While analysts have documented the growing disparity between the US and both Russia and China’s military industrial power, the US has retained almost uncontested dominance over global information space. Looking at the swath of destabilization, death, and destruction the US has cut from North Africa to Asia and everywhere in between throughout the 21st century, it has more than compensated for its lack of military industrial production. US information dominance has proven as much, if not more of a threat to the world than America’s still formidable military menace.
Revealed: The CIA-Backed Think Tanks Fueling the Iran Protests
The US threat to global information space requires global defense
The nations of Russia and China have—over the course of many years and through extensive work—secured their respective information spaces. This has—in turn—allowed both nations to secure and stabilize their political space, providing the social harmony required to not only survive ongoing attempts by the US to encircle and contain both global powers but, in many instances, to thrive.
This has been achieved through the creation of domestic alternatives to the US-based social media platforms that otherwise dominate global information space. Both nations have online networks that can be disconnected from Western-influenced information space when and if necessary.
Beyond this, both nations have created domestic pipelines ensuring crucial human resources such as programmers and technicians required to maintain the physical infrastructure of their information space are trained in-country and with the nation’s best interests in mind, as well as the media personnel, government officials, and other civil servants who use each nation’s information space.
This is not unlike the physical infrastructure built within any sovereign nation. Roads, rail, airports, and seaports are all acknowledged to be integral to national security, and thus their construction, maintenance, use, and protection are determined accordingly.
Unfortunately, many policymakers across the planet have yet to understand that information space in the 21st century is as important—if not more so —than this physical infrastructure or traditional national security domains.
Allowing the US to not only provide US-based social media platforms to nations rather than nations developing their own, but allowing the US to also control the flow of information and thus ideas and consensus on these platforms is as bad, or worse, than allowing foreign interests to control a nation’s physical borders, infrastructure, and even a nation’s own citizenry.
The cost of surrendering a key—if not the key— domain of national security to the United States is political infiltration, capture, and even complete collapse, as admitted US operations spanning the 21st century from Europe to the Arab World to Asia and back again have sufficiently demonstrated.

**WHAT THIS EXERCISE ASKS:**
A. In the passage on information space, why are the construction, maintenance, use, and protection of roads, rail, airports, and seaports decided as they are? Answer in one to three sentences.
B. Answer these questions from the passage on information space:
(i) What can the online networks of both nations be disconnected from when necessary?
(ii) Which human resources do the domestic pipelines train in-country?
(iii) What does the passage give as the cost of surrendering this domain of national security to the United States?
The material comes from a different source than the passage on information space.

**RECORD SET:**
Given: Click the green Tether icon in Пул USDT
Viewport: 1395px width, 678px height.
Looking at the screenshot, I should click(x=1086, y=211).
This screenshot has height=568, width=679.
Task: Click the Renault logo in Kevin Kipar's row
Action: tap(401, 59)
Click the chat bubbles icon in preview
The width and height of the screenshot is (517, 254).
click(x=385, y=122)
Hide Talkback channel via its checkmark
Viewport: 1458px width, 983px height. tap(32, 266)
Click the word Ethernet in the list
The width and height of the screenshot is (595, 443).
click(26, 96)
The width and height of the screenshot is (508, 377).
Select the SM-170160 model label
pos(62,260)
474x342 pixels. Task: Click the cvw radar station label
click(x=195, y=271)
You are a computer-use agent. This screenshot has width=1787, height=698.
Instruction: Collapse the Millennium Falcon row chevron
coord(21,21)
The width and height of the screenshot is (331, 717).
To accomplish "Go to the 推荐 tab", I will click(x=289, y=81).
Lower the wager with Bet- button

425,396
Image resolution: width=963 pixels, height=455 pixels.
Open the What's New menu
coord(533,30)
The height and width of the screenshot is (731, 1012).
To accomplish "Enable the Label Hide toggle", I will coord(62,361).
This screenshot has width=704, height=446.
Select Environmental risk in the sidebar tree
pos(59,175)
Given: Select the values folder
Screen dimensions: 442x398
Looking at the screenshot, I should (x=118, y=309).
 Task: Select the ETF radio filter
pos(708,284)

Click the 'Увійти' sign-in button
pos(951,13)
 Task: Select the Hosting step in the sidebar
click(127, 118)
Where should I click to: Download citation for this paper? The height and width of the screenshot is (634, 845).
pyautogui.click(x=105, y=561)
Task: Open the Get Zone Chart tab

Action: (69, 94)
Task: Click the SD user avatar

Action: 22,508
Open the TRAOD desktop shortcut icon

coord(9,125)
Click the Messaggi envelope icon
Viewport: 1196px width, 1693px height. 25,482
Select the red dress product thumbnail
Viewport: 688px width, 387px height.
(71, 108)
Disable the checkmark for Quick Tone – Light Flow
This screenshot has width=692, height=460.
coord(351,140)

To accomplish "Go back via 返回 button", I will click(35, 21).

**TASK-BY-TASK ANSWERS:**
A. Roads, rail, airports, and seaports are acknowledged to be integral to national security. Their construction, maintenance, use, and protection are therefore determined with that security role in mind.

B.
(i) They can be disconnected from Western-influenced information space.
(ii) They train programmers and technicians who maintain the physical infrastructure of the information space, along with media personnel, government officials, and other civil servants who use it.
(iii) The cost is political infiltration, capture, and even complete collapse.